▶ Set of tasks
1 > Decide whether each statement below agrees with the passage on employer intentional torts. Answer yes or no for each, and quote the words of the passage that decide it.
(a) An employer's mere knowledge and appreciation of a risk is enough to establish intent.
(b) The element of substantial certainty is what differentiates negligence from an intentional tort.
(c) To establish an intentional tort by an employer, a plaintiff need only prove recklessness.
2 > Carry on the passage on employer intentional torts, shown below, starting from its last sentence.

▶ Text passage
────────

Furthermore, mere knowledge and appreciation of a risk by an employer is not enough to establish intent. (Quotations omitted.) Barger v. Freeman Mfg. Supply Co., 9th Dist. No. 03CA008313, 2004-Ohio-2248, at ¶ 10, citing Fyffe, 59 Ohio St.3d at paragraph two of the syllabus.
{¶ 12} Moreover, in order to establish an intentional tort by an employer, a plaintiff must demonstrate proof beyond that required to prove negligence or recklessness. Fyffe, 59 Ohio St.3d at paragraph two of the syllabus. If a plaintiff can show that harm or consequences will follow the risk, that the employer knows that injuries to employees are certain or substantially certain to result from the risk, yet the employer still requires the employee to proceed, the employer is treated by the law as if he had in fact desired the end result. See id. This Court has held that it is the element of substantial certainty which differentiates negligence from an intentional tort. Marks v. Goodwill Industries of Akron, Ohio, Inc., 9th Dist. No. 20706, 2002-Ohio-1379 (Carr, J., dissenting, in part, upon a finding that a genuine issue of material fact exists as to the element of substantial certainty on the facts of the case), citing Van Fossen v. Babcock Wilcox Co. (1988), 36 Ohio St.3d 100, 116. "The line must be drawn where the known danger ceases to be a foreseeable risk which a reasonable person would avoid, and becomes in the mind of the [employer] a substantial certainty." (Quotations omitted.) Marks.

────────

▶ Information provided
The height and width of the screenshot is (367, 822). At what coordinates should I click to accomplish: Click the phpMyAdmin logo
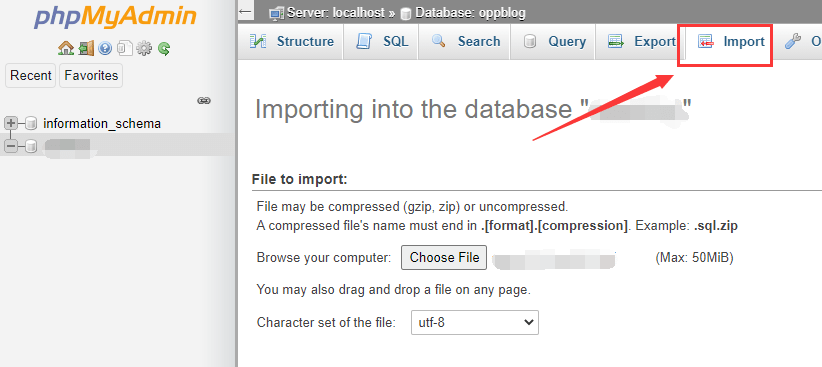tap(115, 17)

────────

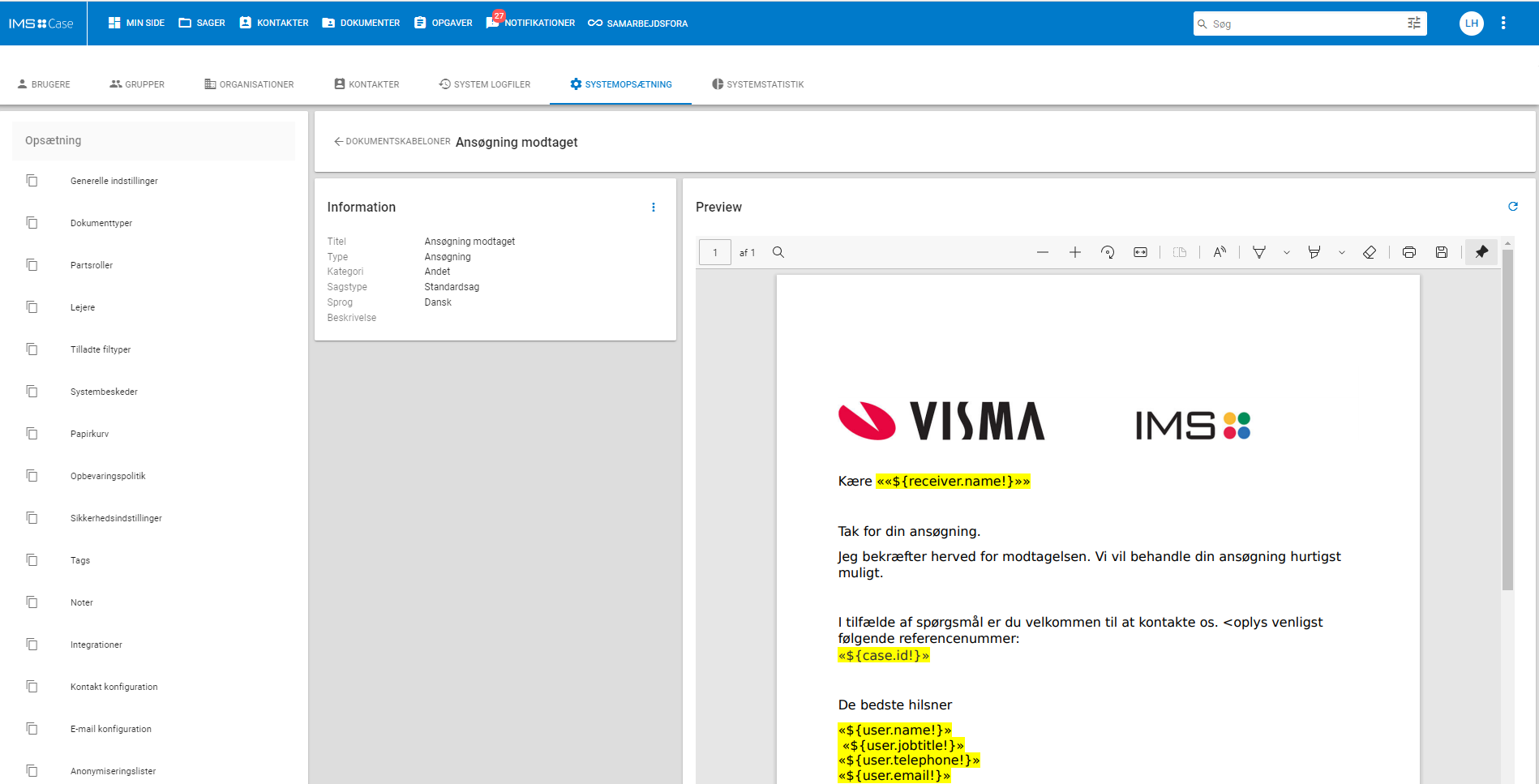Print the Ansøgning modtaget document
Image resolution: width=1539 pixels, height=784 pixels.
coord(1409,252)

────────

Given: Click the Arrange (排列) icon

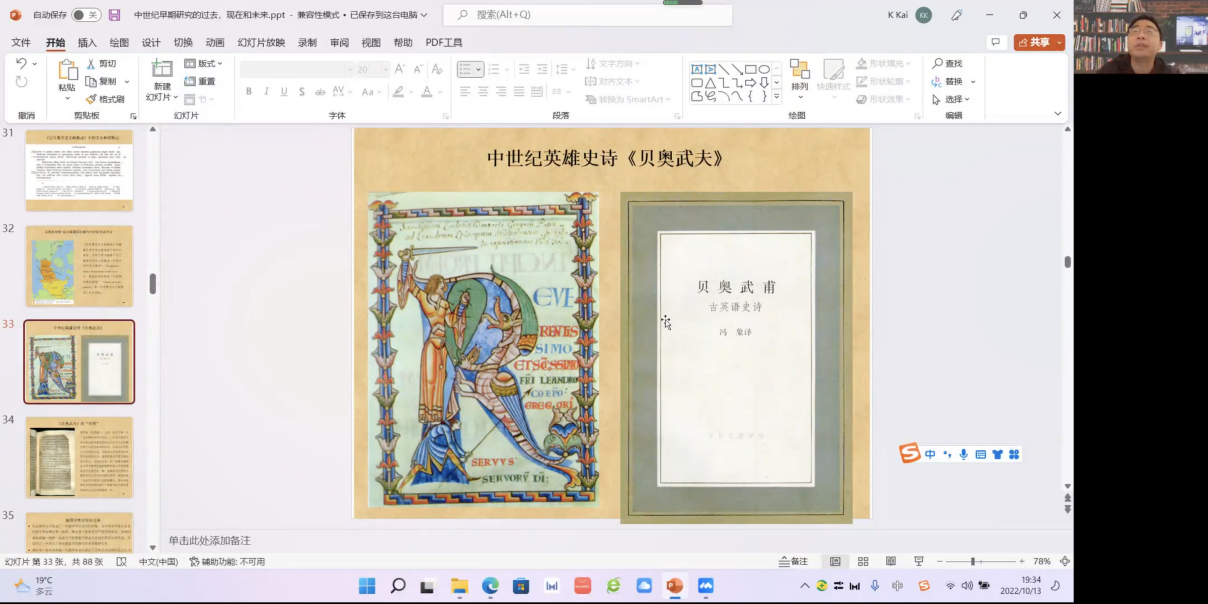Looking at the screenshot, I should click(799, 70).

────────

▶ Responses by task
1 >
(a) No: "mere knowledge and appreciation of a risk by an employer is not enough to establish intent."
(b) Yes: "it is the element of substantial certainty which differentiates negligence from an intentional tort."
(c) No: "a plaintiff must demonstrate proof beyond that required to prove negligence or recklessness."

2 >
{¶ 13} When determining intent, "this Court proceeds on a case-by-case basis and considers the totality of the circumstances." Id. Concerning substantial certainty, we have stated that:
"Some of the relevant facts and circumstances which support the conclusion that an employer's knowledge that harm to the employee was a substantial certainty include, but are not limited to: prior acts of a similar nature, the employer's concealment or misrepresentations concerning the danger, and federal and/or state safety violations or noncompliance by the employer with industry safety standards." Id.
Furthermore, in order to prove substantial certainty of harm, this Court has recently held that "a plaintiff must show [that] the level of risk-exposure was egregious." (Quotations omitted.) Pintur v. Republic Technologies, Internatl, LLC, 9th Dist. No. 05CA008656, 2005-Ohio-6220, at ¶ 12.
{¶ 14} Appellant argues that genuine issues of material fact exist in regard to all three prongs of the Fyffe test. The Fyffe test, however, is a conjunctive test, i.e., all three elements must be established in order to maintain a prima facie case of an intentional tort by an employer. It follows, therefore, that if there remains no genuine issue of material fact as to one of the elements, discussion of the other elements becomes moot. See Pintur at ¶ 11 (finding the issue of substantial certainty dispositive and not addressing the other Fyffe elements). Accordingly, because this Court finds it to be dispositive in the instant matter, we begin our discussion with the substantial certainty prong.
{¶ 15} Appellee supported its motion for summary judgment with the depositions of five people who worked in the plant at the time of Mr. Kachelries' death, as well as the affidavits of three current Rubbermaid employees. Appellant filed the same depositions, as well as some additional documents, in support of her opposition. Based upon a thorough review of the record, this Court cannot say that the risk-exposure presented was egregious. Accordingly, no genuine issue of material fact exists to be litigated, and the trial court's award of summary judgment in favor of appellee was proper.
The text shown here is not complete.